Mas há um primeiro fabricante africano determinado em firmar pé no mercado de smartphones: a Mara Phone. Segundo o Governo ruandês, a empresa é financiada por Ashish Thakkar, um empresário do Dubai. No início de outubro, o Presidente de Ruanda, Paul Kagame, abriu na capital Kigali a primeira fábrica de smartphones produzidos em África. Apenas dez dias depois, seguiu-se a segunda unidade fabril, esta em Durban, na África do Sul.
Os Mara Phones são baseados no sistema operacional Android da Google, que, por exemplo, adapta o acesso a plataformas sociais às necessidades dos utilizadores africanos. Por enquanto está ainda prevista uma produção anual modesta de cerca de 1,2 milhões de aparelhos. Mas isso está prestes a mudar.
“O Governo ruandês apoiou ativamente desde o início este projeto de alta tecnologia para a África, feita em África”, diz Clare Akamanzi, da agência de desenvolvimento estatal ruandesa RDB. “Estamos entusiasmados com este projeto, porque facilita o acesso de africanos a smartphones poderosos.” Segundo dados da RDB, apenas 13% dos ruandeses têm um smartphone. “Estamos decididos a dar um grande salto em frente no desenvolvimento no nosso país e promover a mudança digital”, disse Akamanzi à DW.
O Ruanda está a fazer grandes progressos em termos de digitalização.

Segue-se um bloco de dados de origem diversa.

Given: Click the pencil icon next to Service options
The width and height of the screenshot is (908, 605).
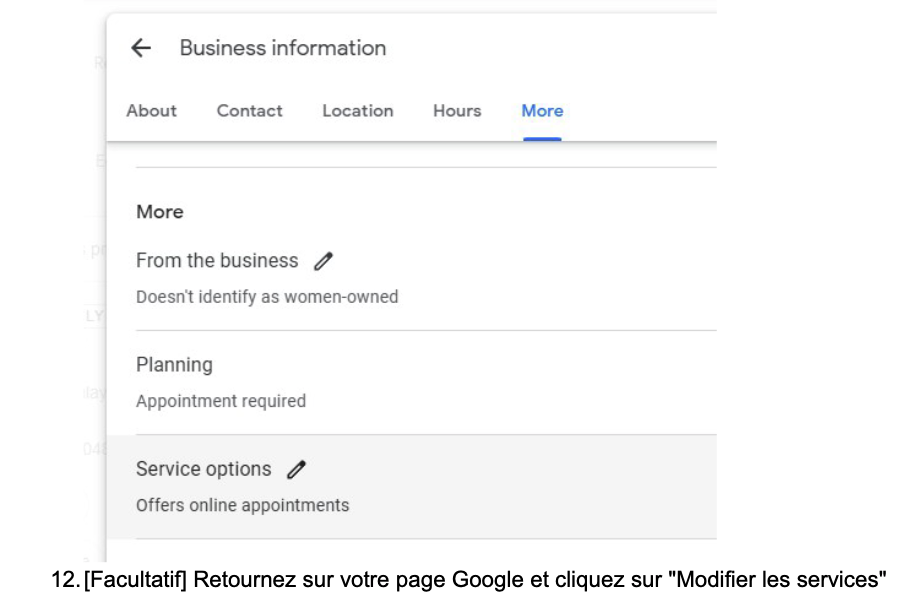Looking at the screenshot, I should coord(296,470).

Há dois anos, a administração pública colocou em linha uma plataforma chamada Irembo (portão), através da qual todos os cidadãos têm acesso digital a todos os serviços públicos, incluindo através de smartphones. “Por exemplo as requisições de bilhetes de identidade podem ser feitas online. Por isso é muito importante para nós que os cidadãos tenham smartphones para que possam usar os nossos serviços online”, diz Akamanzi.

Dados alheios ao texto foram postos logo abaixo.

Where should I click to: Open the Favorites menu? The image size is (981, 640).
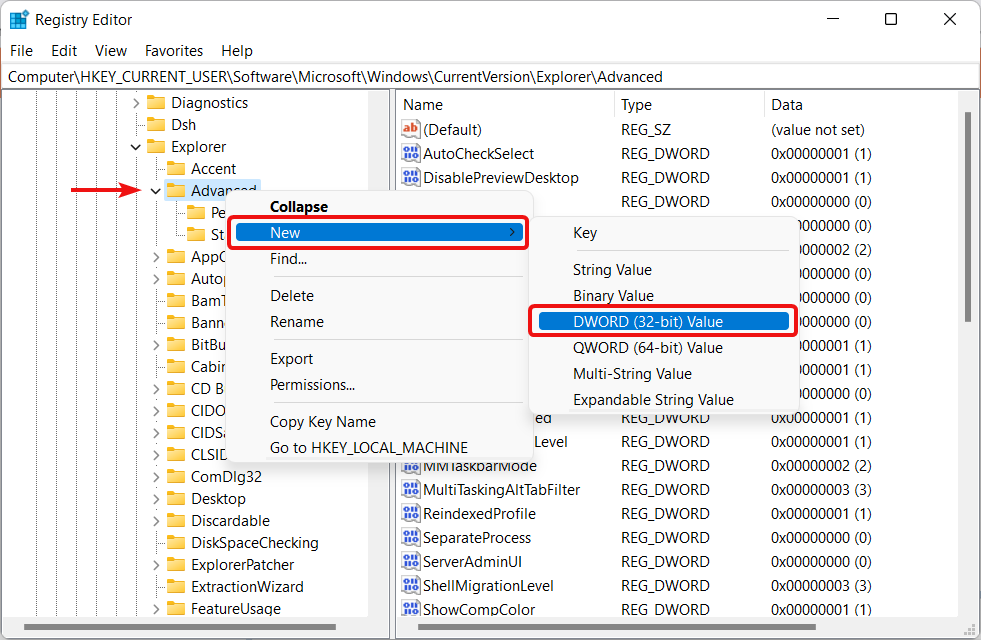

O interesse em smartphones “made in Africa” também cresce noutros países. “Ouvi falar dos novos telemóveis africanos de Kigali e estou muito curioso para saber quando chegarão aqui a Bissau. Fico orgulhoso de saber que também existe um telemóvel que é produzido inteiramente em África”, diz Lafu Baldé. Ele gostaria de comprar um telemóvel africano se a relação preço/desempenho fosse tão boa como a dos chineses. Mas chegou-lhe aos ouvidos que o dispositivo mais barato da Mara custa à volta de 130 euros, “o que é claramente demasiado”, diz Lafu Baldé.
O que Baldé precisa acima de tudo são baterias mais potentes. A falta de eletricidade continua a ser um grande problema, especialmente nas zonas rurais. “Muitas vezes, os meus parentes no interior do país têm que caminhar vários quilómetros para recarregar o telemóvel”, diz.
Agora, existem pequenos sistemas domésticos de energia solar que são uma solução prática para carregar telemóveis em áreas remotas e sem eletricidade. A empresa queniana M-Kopa vende estes sistemas no Quénia, Tanzânia e Uganda. Eles vêm equipados com os acessórios apropriados, como baterias, cabos de carregamento para todos os tipos de conexões de telefonia móvel, rádios com baterias recarregáveis e lâmpadas LED de longa duração. É um bom modelo de negócio, diz Lafu Baldé: “Em áreas remotas da Guiné, há pessoas que criaram o seu próprio sistema minisolar e ganham a vida a recarregar telemóveis e smartphones”.